[Saved data entries]

##########

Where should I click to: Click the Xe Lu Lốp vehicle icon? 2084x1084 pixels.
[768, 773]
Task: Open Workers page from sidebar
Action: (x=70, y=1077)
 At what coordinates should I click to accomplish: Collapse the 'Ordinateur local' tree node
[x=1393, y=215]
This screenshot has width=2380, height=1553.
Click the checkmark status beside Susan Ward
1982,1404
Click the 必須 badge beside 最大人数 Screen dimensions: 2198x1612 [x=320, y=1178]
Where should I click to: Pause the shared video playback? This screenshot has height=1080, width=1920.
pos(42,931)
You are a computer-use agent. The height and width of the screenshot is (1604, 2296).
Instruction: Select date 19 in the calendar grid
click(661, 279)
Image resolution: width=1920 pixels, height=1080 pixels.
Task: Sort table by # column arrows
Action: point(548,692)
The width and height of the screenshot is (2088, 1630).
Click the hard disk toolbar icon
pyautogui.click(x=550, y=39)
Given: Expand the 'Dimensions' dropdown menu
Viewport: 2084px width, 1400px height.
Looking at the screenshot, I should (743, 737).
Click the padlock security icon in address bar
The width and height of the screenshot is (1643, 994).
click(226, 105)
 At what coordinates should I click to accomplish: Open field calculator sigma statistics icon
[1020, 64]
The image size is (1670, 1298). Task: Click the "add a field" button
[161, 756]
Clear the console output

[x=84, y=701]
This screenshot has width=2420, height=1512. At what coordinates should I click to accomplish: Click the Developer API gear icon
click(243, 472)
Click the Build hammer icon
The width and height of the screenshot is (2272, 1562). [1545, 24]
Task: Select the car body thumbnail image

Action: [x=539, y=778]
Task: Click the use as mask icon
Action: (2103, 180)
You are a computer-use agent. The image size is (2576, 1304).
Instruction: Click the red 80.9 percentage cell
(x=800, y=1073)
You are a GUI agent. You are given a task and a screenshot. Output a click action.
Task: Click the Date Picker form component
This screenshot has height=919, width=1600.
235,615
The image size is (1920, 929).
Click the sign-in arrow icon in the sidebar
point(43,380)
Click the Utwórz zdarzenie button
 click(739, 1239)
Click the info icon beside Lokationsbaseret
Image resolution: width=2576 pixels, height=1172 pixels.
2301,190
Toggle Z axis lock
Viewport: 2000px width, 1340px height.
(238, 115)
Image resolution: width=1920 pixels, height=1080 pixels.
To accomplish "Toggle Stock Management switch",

##########

**What this task involves**
Please restate every line of the records exactly.

**Solution below**
Where should I click to: Click the Xe Lu Lốp vehicle icon? 2084x1084 pixels.
[768, 773]
Task: Open Workers page from sidebar
Action: (x=70, y=1077)
 At what coordinates should I click to accomplish: Collapse the 'Ordinateur local' tree node
[x=1393, y=215]
This screenshot has width=2380, height=1553.
Click the checkmark status beside Susan Ward
1982,1404
Click the 必須 badge beside 最大人数 Screen dimensions: 2198x1612 [x=320, y=1178]
Where should I click to: Pause the shared video playback? This screenshot has height=1080, width=1920.
pos(42,931)
You are a computer-use agent. The height and width of the screenshot is (1604, 2296).
Instruction: Select date 19 in the calendar grid
click(661, 279)
Image resolution: width=1920 pixels, height=1080 pixels.
Task: Sort table by # column arrows
Action: point(548,692)
The width and height of the screenshot is (2088, 1630).
Click the hard disk toolbar icon
pyautogui.click(x=550, y=39)
Given: Expand the 'Dimensions' dropdown menu
Viewport: 2084px width, 1400px height.
Looking at the screenshot, I should (743, 737).
Click the padlock security icon in address bar
The width and height of the screenshot is (1643, 994).
click(226, 105)
 At what coordinates should I click to accomplish: Open field calculator sigma statistics icon
[1020, 64]
The image size is (1670, 1298). Task: Click the "add a field" button
[161, 756]
Clear the console output

[x=84, y=701]
This screenshot has width=2420, height=1512. At what coordinates should I click to accomplish: Click the Developer API gear icon
click(243, 472)
Click the Build hammer icon
The width and height of the screenshot is (2272, 1562). [1545, 24]
Task: Select the car body thumbnail image

Action: [x=539, y=778]
Task: Click the use as mask icon
Action: (2103, 180)
You are a computer-use agent. The image size is (2576, 1304).
Instruction: Click the red 80.9 percentage cell
(x=800, y=1073)
You are a GUI agent. You are given a task and a screenshot. Output a click action.
Task: Click the Date Picker form component
This screenshot has height=919, width=1600.
235,615
The image size is (1920, 929).
Click the sign-in arrow icon in the sidebar
point(43,380)
Click the Utwórz zdarzenie button
 click(739, 1239)
Click the info icon beside Lokationsbaseret
Image resolution: width=2576 pixels, height=1172 pixels.
2301,190
Toggle Z axis lock
Viewport: 2000px width, 1340px height.
(238, 115)
Image resolution: width=1920 pixels, height=1080 pixels.
To accomplish "Toggle Stock Management switch",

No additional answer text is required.